JASONSo I just want to say that if there is -- if you want to call a vegetable meat, meat, why not just come up with something, a new language or, you know, a new word for it that defines it as it is. So thank you so much.
NNAMDIMark, the FDA and the USDA have announced that they're working on an agreement that will allow both agencies to regulate the future lab grown meat industry. Your organization has applauded this decision. Why do we need both agencies involved?
DOPPWell, there's a long history. I mean, if you take a look in how things have historically worked -- say irradiation. FDA took the time, has the expertise to ensure that that technology was safe to use in producing food products, both meat and non-meat products. Similarly FDA approves food additives, direct and indirect food additives. It's after that point that if it's a meat or poultry product USDA assumes jurisdiction.

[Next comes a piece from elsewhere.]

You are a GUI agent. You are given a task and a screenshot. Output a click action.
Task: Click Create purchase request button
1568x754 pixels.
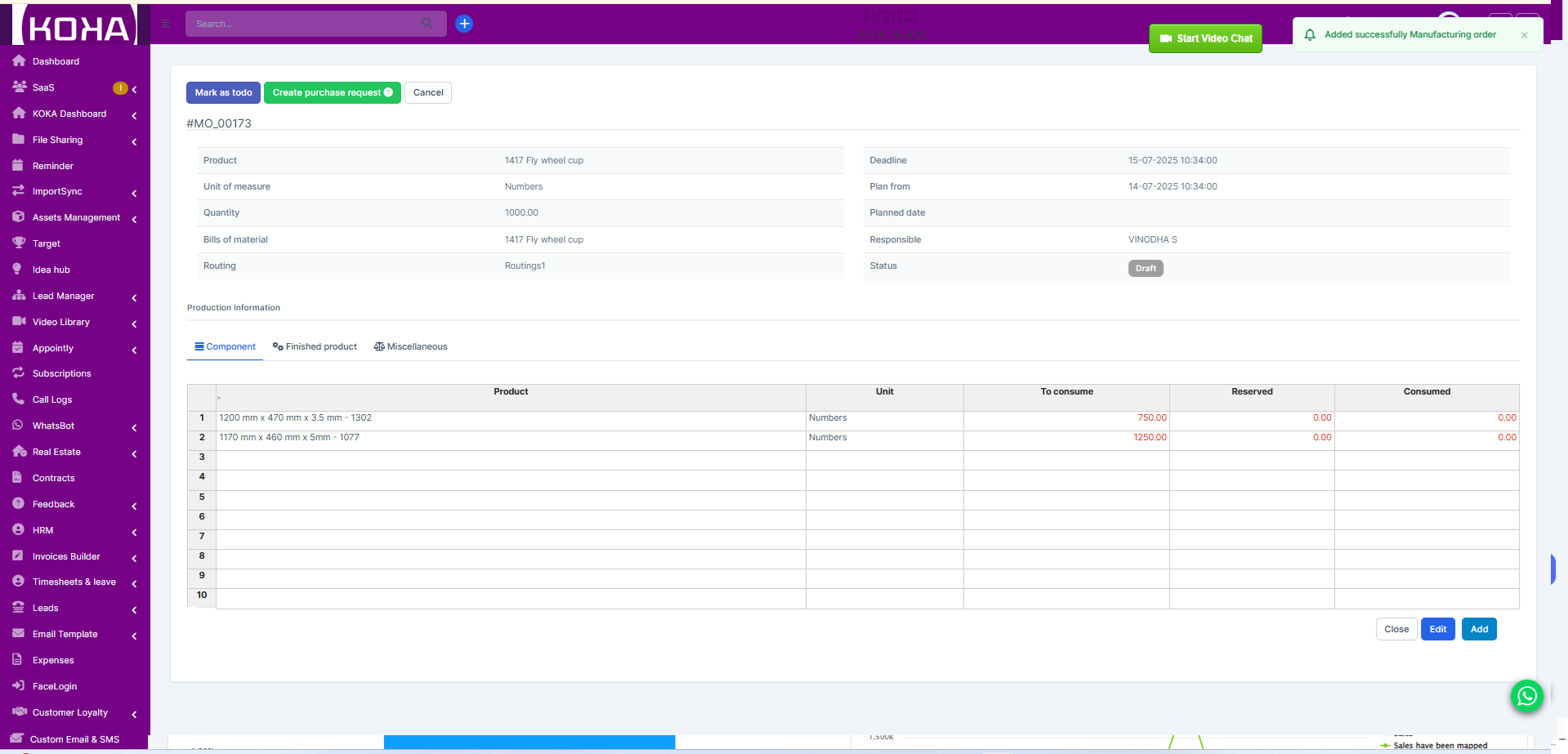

DOPPAnd we think that that's the appropriate approach here. That's what I'll call regular order. It makes sense to have FDA look at this technology. Ensure that it's safe. But thereafter, if somebody wants to produces something and -- I agree with the folks in Memphis Meat. This is meat on the cell-based side. Thereafter, they should be competing and be required to meet the very same requirements that somebody, who makes pork chop or ground beef, whatever.
NNAMDIRichard, you know, the FDA well. Will this work? Is this the best way to go about regulating this in new industry?
WILLIAMSI have to disagree. I don't think. You know, we've tried for years to get a single food agency, because you don't want to see two different inspectors from different agencies telling a firm different things. I think this is really something that the agencies shouldn't have to work out themselves. This is a job for Congress, to make a decision and assign it to one or the other agencies.
DOPPOh, I'd have to disagree with that. I think there are plenty of examples where FDA and USDA have memorandum of understanding and they've worked perfectly fine. And Richard also knows that while the inspectors in a meat plant are there every day, the average inspection by an FDA inspector comes every once to three to five years.
NNAMDIJessica, you get the last word.
ALMYI have to say I'm with Mark on this. So the North American Meat Institute and the Good Food Institute agree, you know, that this should not be an issue for Congress. You know, consumers are really enthusiastic and excited about this technology. And an act of Congress would be a way of slowing it down and preventing it from coming to market. And, you know, I'm reminded of a quote, "If we can grow meat without the animal, why wouldn't we?" And you wonder, "Was that the PETA caller from earlier in the hour?" But no, it was from Tom Hayes when he was CEO of Tyson foods, which is the nation's largest meat producer.
NNAMDIAnd they're, obviously, interested in this.
NNAMDIWe'll have another discussion about this at a later day. Jessica Almy is Director of Policy at The Good Food Institute. Thank you for joining us.
NNAMDIRichard Williams is Former Director of Social Science at the Food and Drug Administration. He's writing a book about the FDA. Richard, thank you for joining us.
NNAMDIAnd Mark Dopp a Senior Vice-President of Regulatory and Scientific Affairs and General Counsel at the North American Meat Institute. Mark, thank you for joining us.
NNAMDIGot to take a short break. When we come back two local black journalists on diversity in the newsroom, first up, Dorothy Butler Gilliam. I'm Kojo Nnamdi.